Video Transcript
The diagram shows a 100 percent reflective surface that is parallel to light rays with a constant intensity of 40 watts per meter squared. The thickness of the surface is negligible. What is the radiation pressure on the surface due to the light?
Our problem statement tells us the intensity of these incoming rays of light. If we had a surface with an area of one square meter, then 40 watts of power, or 40 joules of energy every second, would fall on that surface. Notice though that this would only happen if the surface were oriented perpendicularly to the rays of light, that is, if the surface looked like this from a side-on view. We can see that the reason the surface needs to be oriented this way so that a full 40 watts of power falls on every square meter is because it’s in this orientation of the surface that it’s fully exposed to the rays of light.
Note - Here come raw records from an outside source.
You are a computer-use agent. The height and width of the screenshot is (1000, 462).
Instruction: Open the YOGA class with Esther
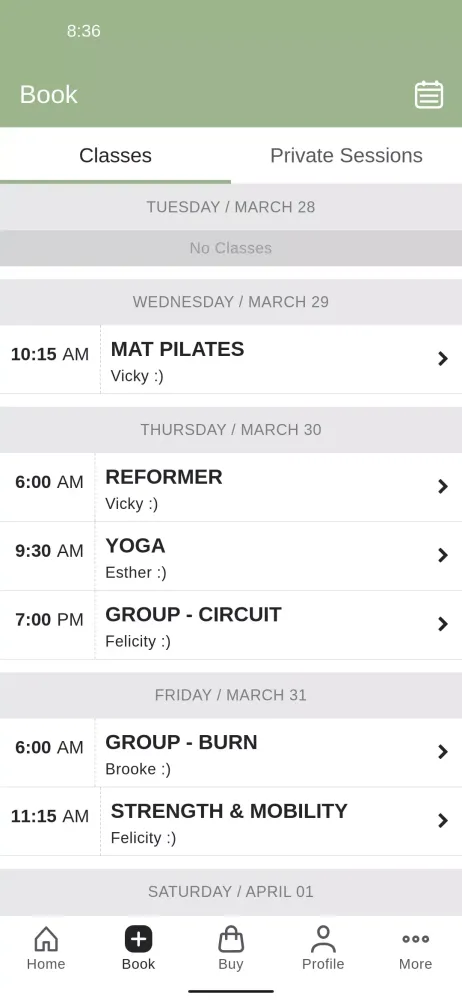pos(231,556)
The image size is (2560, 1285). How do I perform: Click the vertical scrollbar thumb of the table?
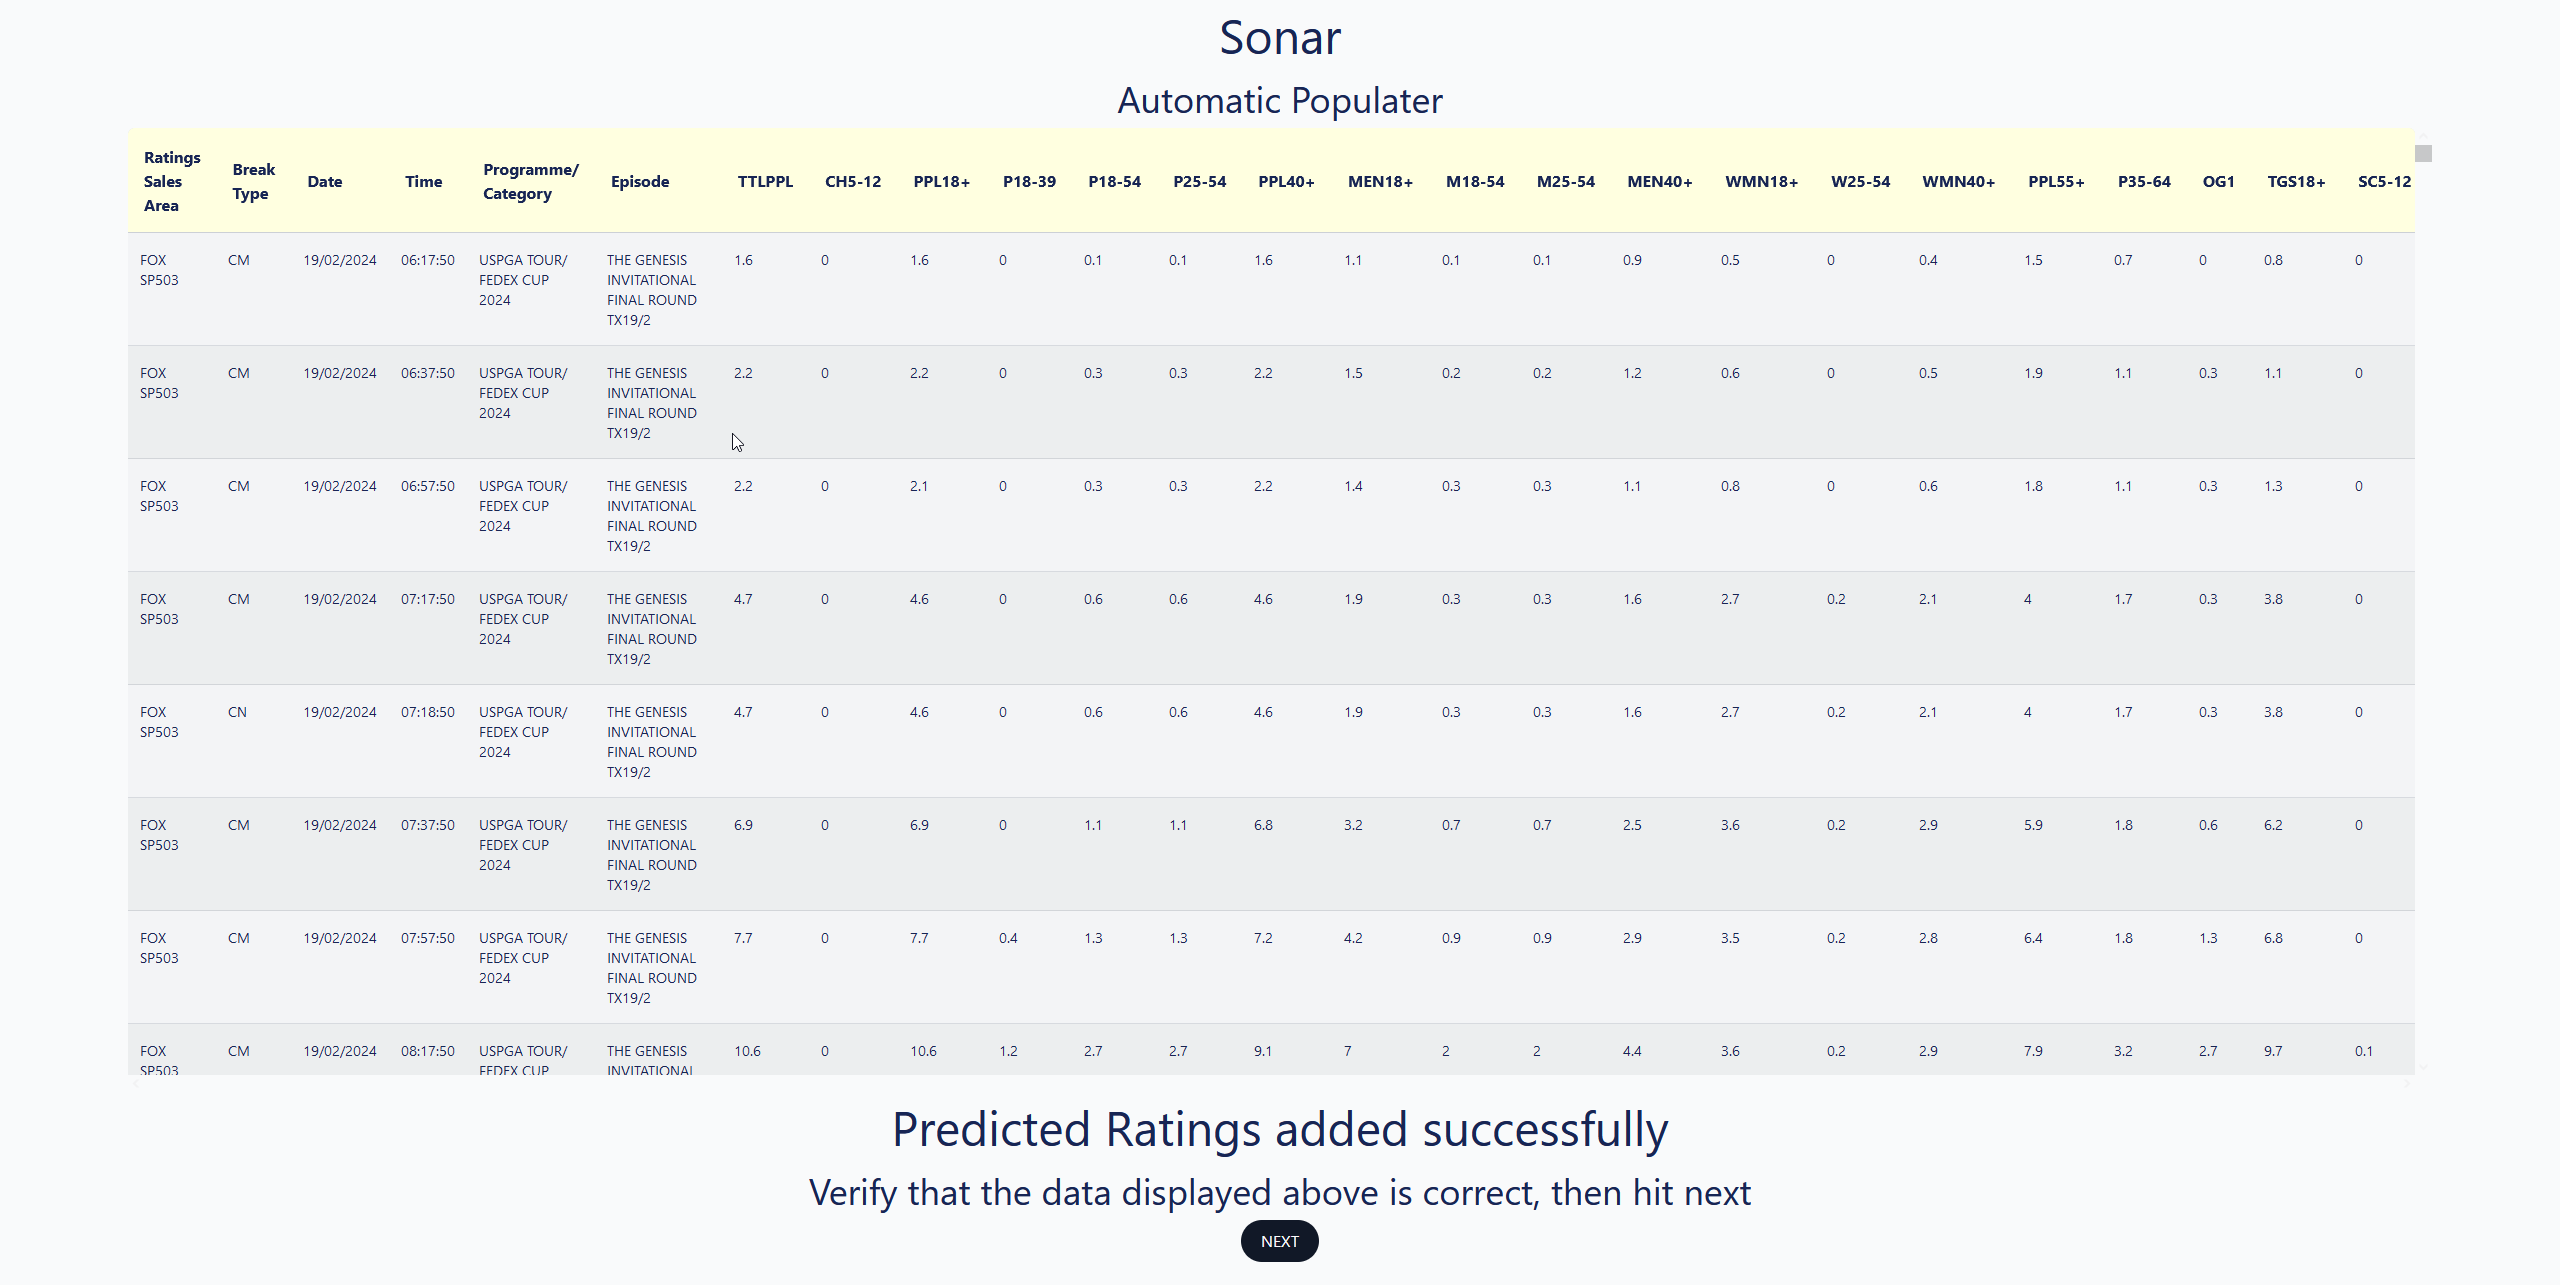pyautogui.click(x=2423, y=154)
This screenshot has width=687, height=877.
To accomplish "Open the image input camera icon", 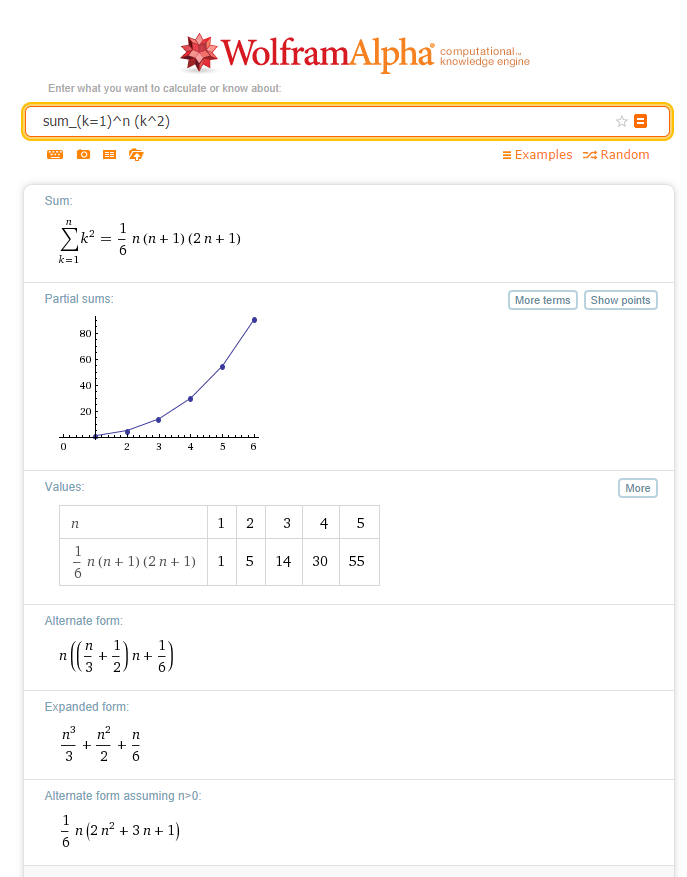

If the surface were instead tilted at some angle smaller than 90 degrees, then it would receive fewer light rays. If it was at an even smaller angle, it would receive fewer rays still. And as an extreme example of this, if the surface were at zero degrees, that is, parallel to our incoming rays of light, then none of those light rays would land on the surface. Therefore, no particles of light, photons, would land on the surface. And so there would be no radiation pressure.
Recalling that pressure is defined as a force spread out over an area, we know that radiation pressure will have units of force, newtons, say, divided by units of area, say, square meters. For a surface like the one we have here that is parallel to the incoming rays of light, since none of those rays land on the surface, the surface experiences a radiation pressure of zero newtons per meter squared.